▶ **REQUIREMENT**
Select from the data all lines with the word "computer".

• • • •

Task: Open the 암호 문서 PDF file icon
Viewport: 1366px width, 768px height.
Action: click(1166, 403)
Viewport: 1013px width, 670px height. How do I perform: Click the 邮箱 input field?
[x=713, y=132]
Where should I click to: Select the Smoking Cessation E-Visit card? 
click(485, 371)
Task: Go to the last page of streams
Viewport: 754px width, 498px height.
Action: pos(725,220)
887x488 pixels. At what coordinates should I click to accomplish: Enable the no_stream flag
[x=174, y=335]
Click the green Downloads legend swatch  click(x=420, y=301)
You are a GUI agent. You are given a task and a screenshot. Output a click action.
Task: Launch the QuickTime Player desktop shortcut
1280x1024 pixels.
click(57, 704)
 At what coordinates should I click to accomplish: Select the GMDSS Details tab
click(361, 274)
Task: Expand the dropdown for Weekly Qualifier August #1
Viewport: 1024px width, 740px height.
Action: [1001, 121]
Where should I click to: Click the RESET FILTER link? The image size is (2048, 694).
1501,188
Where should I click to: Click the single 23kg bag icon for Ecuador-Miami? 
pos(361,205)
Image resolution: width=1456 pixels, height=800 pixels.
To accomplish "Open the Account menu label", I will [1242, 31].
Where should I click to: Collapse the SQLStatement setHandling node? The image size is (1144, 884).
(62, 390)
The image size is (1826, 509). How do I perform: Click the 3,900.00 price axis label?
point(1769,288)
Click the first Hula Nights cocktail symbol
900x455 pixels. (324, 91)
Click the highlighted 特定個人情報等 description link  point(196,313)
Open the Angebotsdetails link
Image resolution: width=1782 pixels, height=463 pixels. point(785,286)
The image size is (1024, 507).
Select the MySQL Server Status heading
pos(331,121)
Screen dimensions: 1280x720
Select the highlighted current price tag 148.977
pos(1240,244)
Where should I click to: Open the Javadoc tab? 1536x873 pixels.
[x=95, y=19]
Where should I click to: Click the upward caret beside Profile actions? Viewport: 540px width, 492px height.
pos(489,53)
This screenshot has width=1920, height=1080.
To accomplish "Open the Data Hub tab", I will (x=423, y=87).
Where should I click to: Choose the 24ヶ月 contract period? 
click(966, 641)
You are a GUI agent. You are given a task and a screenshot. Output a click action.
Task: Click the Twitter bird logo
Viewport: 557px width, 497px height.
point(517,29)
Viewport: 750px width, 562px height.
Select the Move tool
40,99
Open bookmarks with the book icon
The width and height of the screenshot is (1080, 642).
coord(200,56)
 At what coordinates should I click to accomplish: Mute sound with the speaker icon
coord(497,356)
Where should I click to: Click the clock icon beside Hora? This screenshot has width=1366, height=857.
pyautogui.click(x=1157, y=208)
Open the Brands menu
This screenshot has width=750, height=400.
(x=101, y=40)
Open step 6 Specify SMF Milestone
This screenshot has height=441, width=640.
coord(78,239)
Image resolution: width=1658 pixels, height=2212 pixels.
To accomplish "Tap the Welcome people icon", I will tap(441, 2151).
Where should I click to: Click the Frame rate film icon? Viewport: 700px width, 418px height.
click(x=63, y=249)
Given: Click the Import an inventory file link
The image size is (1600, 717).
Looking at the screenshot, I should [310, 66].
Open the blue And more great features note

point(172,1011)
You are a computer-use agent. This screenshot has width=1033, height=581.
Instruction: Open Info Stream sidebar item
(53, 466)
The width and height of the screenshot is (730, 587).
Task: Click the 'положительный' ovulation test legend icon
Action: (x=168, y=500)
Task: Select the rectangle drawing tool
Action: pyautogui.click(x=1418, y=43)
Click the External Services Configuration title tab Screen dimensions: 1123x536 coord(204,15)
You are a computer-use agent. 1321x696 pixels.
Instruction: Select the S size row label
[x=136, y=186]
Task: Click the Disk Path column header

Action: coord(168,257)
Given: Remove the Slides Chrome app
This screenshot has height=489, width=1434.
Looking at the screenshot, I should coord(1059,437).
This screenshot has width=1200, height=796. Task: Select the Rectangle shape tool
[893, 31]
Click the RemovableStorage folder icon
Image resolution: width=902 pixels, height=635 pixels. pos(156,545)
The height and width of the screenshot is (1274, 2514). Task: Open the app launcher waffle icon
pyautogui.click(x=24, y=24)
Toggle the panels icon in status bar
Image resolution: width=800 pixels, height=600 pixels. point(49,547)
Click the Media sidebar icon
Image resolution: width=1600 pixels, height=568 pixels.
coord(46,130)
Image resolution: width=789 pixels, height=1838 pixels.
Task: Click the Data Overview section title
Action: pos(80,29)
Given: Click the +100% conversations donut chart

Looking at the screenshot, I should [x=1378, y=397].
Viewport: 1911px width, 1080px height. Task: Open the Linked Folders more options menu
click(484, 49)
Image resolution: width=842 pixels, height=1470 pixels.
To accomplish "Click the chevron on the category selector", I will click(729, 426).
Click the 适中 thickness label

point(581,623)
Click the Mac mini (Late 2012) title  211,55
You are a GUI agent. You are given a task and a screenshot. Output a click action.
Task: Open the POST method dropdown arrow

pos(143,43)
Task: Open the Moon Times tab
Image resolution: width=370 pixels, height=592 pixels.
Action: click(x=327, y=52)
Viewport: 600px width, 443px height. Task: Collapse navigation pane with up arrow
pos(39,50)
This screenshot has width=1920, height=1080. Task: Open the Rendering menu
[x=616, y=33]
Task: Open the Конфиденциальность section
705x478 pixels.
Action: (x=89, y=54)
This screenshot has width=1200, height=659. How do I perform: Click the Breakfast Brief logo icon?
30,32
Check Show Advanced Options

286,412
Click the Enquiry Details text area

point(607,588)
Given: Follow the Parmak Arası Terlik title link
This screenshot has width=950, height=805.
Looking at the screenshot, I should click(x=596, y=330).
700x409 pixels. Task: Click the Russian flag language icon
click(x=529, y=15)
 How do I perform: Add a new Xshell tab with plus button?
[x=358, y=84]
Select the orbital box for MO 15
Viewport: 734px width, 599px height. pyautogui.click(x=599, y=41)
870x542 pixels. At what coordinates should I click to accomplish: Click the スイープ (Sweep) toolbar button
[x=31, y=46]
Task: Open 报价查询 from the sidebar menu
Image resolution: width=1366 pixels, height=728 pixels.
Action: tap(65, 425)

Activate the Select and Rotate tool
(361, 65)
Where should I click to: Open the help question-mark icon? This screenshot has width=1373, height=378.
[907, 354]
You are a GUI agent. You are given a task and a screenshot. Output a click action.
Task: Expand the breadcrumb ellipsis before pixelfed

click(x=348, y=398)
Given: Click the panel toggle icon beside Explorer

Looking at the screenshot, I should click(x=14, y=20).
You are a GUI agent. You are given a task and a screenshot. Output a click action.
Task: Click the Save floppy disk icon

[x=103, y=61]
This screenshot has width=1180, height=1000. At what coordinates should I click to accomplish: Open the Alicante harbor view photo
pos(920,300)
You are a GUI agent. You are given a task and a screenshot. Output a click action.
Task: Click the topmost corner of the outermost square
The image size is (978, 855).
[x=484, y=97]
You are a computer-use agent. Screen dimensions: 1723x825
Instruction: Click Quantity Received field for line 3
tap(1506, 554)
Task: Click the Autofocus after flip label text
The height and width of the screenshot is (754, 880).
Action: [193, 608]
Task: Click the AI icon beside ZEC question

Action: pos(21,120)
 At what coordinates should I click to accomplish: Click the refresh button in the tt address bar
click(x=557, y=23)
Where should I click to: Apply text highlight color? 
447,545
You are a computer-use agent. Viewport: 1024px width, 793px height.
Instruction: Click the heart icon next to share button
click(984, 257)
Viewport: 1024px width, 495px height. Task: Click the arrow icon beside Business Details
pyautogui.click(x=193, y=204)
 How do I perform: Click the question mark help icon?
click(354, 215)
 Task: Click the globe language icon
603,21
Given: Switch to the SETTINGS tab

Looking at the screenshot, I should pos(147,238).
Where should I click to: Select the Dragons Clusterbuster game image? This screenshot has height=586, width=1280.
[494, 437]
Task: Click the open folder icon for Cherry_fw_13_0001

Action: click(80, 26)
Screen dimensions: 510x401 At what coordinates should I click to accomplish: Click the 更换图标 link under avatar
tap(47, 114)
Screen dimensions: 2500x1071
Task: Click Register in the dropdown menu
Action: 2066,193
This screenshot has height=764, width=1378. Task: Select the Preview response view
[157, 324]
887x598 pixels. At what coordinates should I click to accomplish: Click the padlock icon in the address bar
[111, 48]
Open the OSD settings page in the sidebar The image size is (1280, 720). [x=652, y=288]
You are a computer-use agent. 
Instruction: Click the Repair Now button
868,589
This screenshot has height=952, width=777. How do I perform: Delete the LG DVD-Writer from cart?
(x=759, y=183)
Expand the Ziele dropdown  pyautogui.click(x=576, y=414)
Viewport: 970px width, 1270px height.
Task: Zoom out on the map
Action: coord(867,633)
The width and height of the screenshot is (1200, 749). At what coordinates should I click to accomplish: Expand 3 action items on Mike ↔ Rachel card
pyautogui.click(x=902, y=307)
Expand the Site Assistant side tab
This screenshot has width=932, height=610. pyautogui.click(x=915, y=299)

• • • •

▶ **SOLUTION FOR THIS TASK**
You are a computer-use agent. This screenshot has width=1033, height=581.
You are a computer-use agent. 1321x696 pixels.
You are a computer-use agent. Screen dimensions: 1723x825
You are a computer-use agent. Viewport: 1024px width, 793px height.
You are a computer-use agent. 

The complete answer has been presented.